To try to get a better picture of what was going on, I created a simpler profile with a simplified monad stack: just logging and state and doing some stylized actions... and now the results are the reverse! The stricter version on lists produces an enormous amount of lag, the stock Writer.Strict is much better, but still produces quite a bit of garbage (perhaps from the State, though I can't see what I'm doing wrong there). The dlist + normal strictness version is so fast the gc can't even measure it! But if I bump the 'depth' from 9 to 10 (which means factorially more calls), suddenly I'm getting stack overflows... but initially only in hb mode.
So the more I look at it, the less I understand.

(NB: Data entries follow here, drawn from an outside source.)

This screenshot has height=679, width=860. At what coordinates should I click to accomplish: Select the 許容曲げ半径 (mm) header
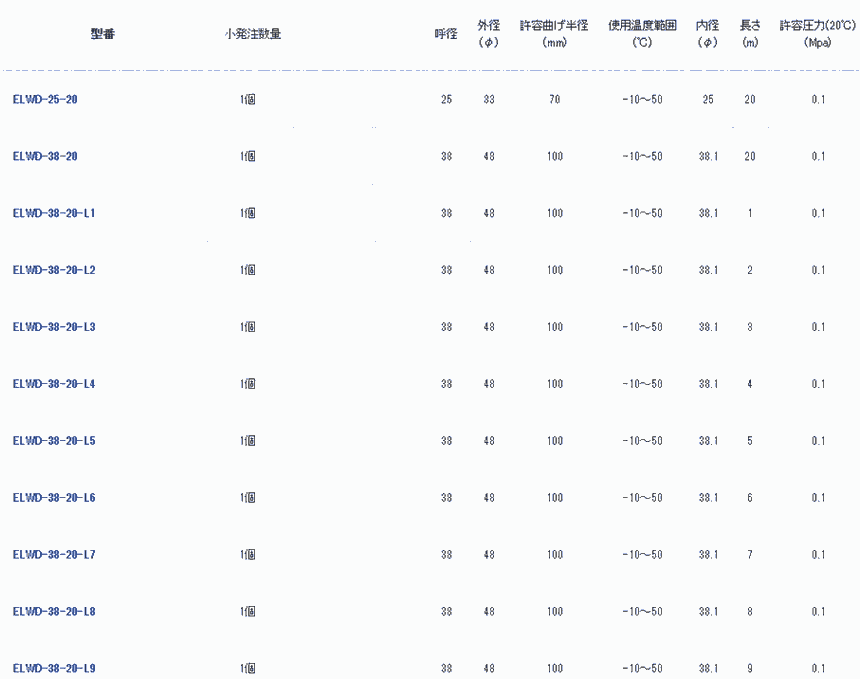tap(554, 35)
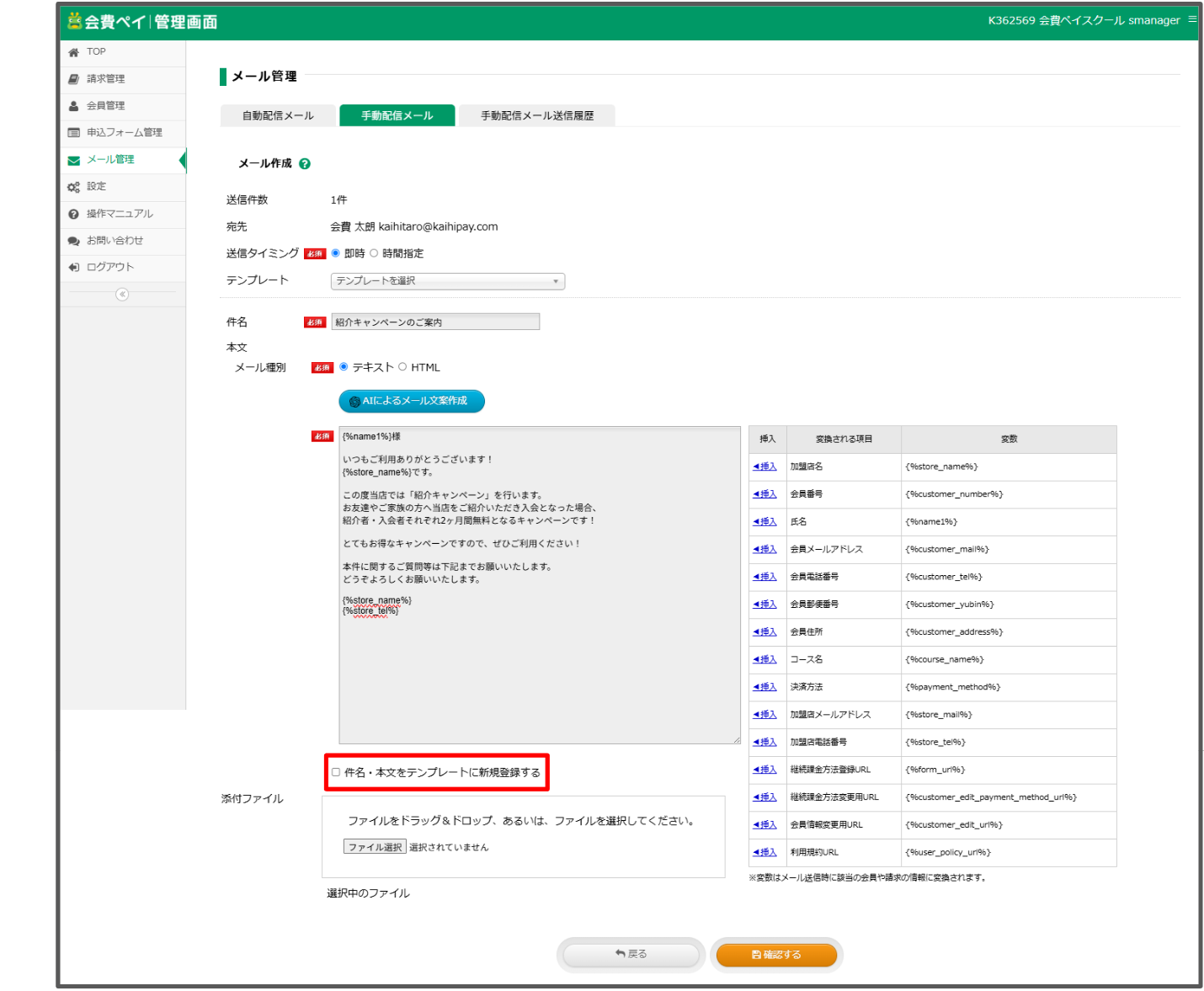Screen dimensions: 1204x991
Task: Click the TOP home icon in sidebar
Action: [74, 52]
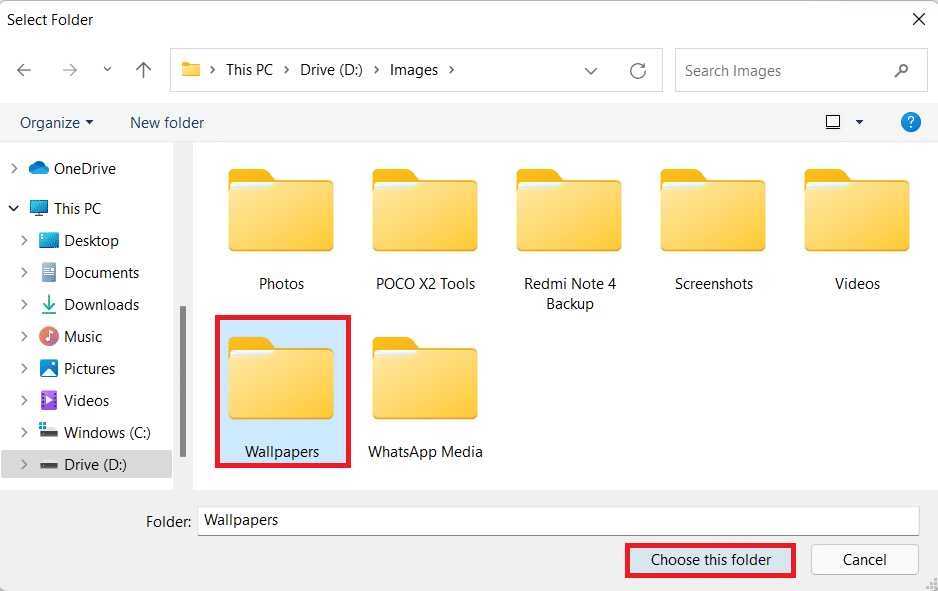The height and width of the screenshot is (591, 938).
Task: Click the Up one level arrow
Action: coord(143,70)
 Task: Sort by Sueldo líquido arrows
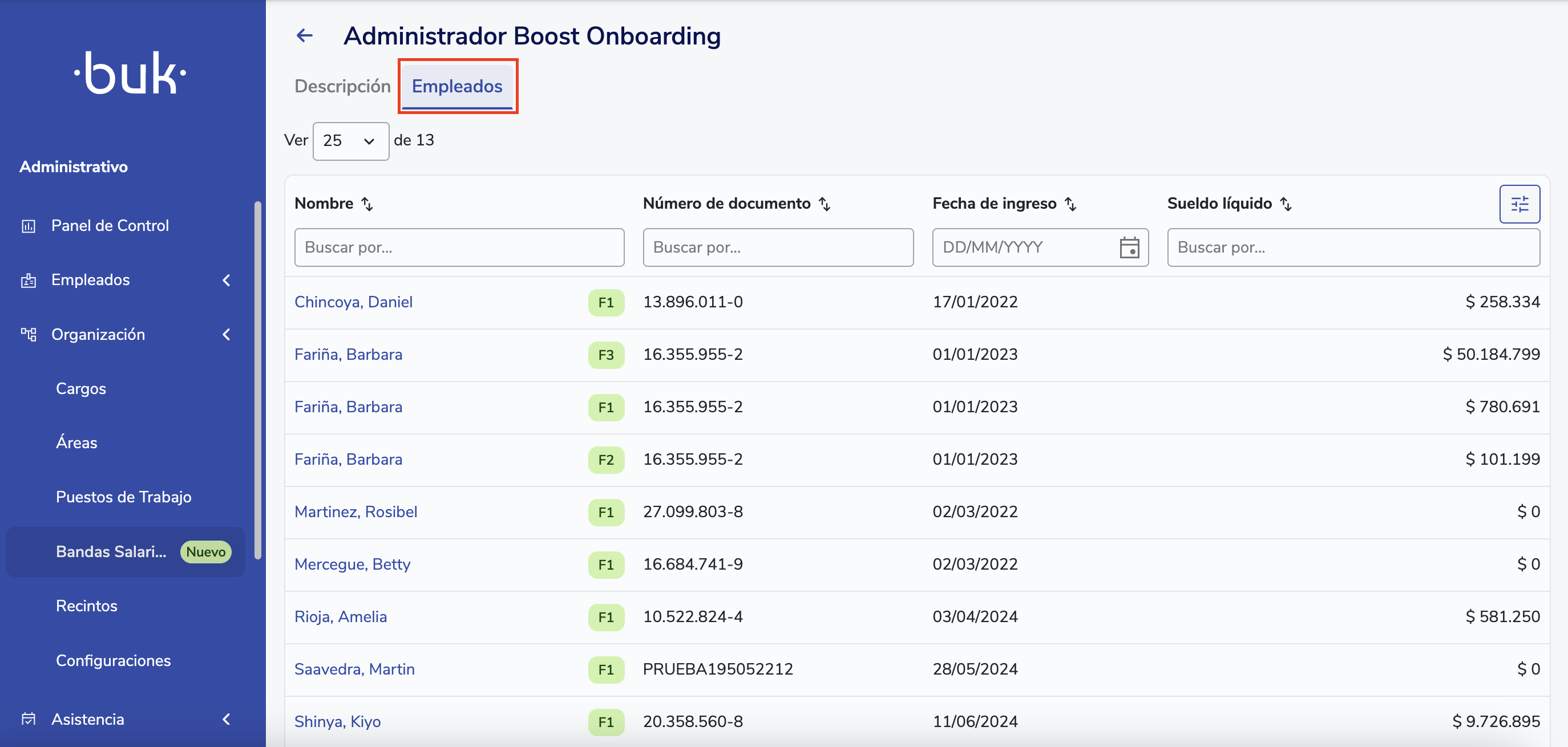pos(1286,204)
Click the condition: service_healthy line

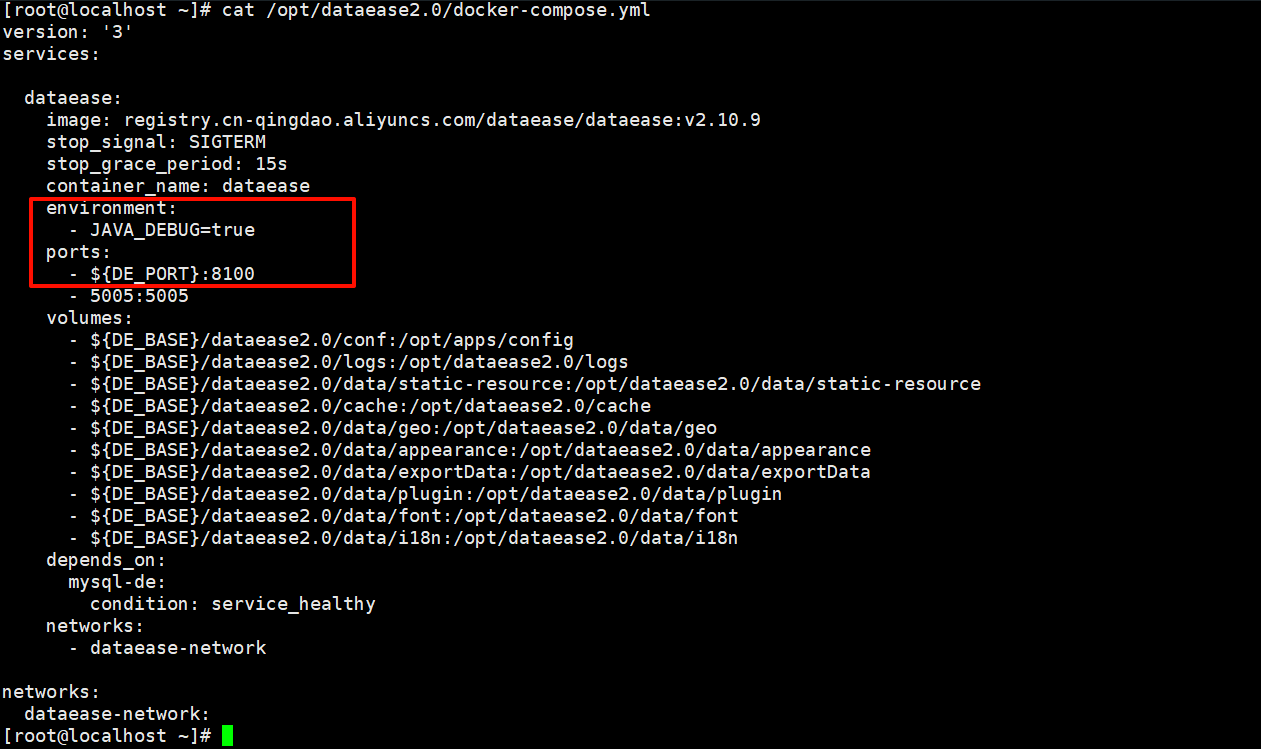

Clearly something is different from my production profile and the test profile, but it seems baffling that it makes such a difference as to reverse the results. I will try to reduce the production version element by element until the results switch around.
I put the simple version at http://hpaste.org/fastcgi/hpaste.fcgi/view?id=26329#a26329
This one displays much better performance with DList + Writer.Strict than List + StrictWriter so I guess it's not too surprising. However, *something* is still generating a lot of lag and -hb causes a stack trace, so I'm still doing it wrong somehow.
I also have a situation where -hb shows about 4mb of drag at the most, but when I run with '-hc -hbdrag', I only see 10k peaks. Shouldn't filtering the graph by drag add up to as much drag as when the graph isn't filtered?
That sounds suspicious. If you can make a self-contained example that demonstrates it and create a ticket, that would be a great help. Cheers, Simon
You see "*" when the type of a closure is polymorphic (as it would be in the case of w `mappend` w'). stg_ap_2_upd_info is a generic thunk implementation in the RTS - perhaps when profiling we should avoid using these to give you more information.
Well, it's eating a lot of space... so it must be something. I guess if it's impossible to tell what it is, then it's just being needlessly confusing there.
And thanks so much for the responses... space usage gets more confusing the more I look at it, but I hope it will come clear eventually given enough time.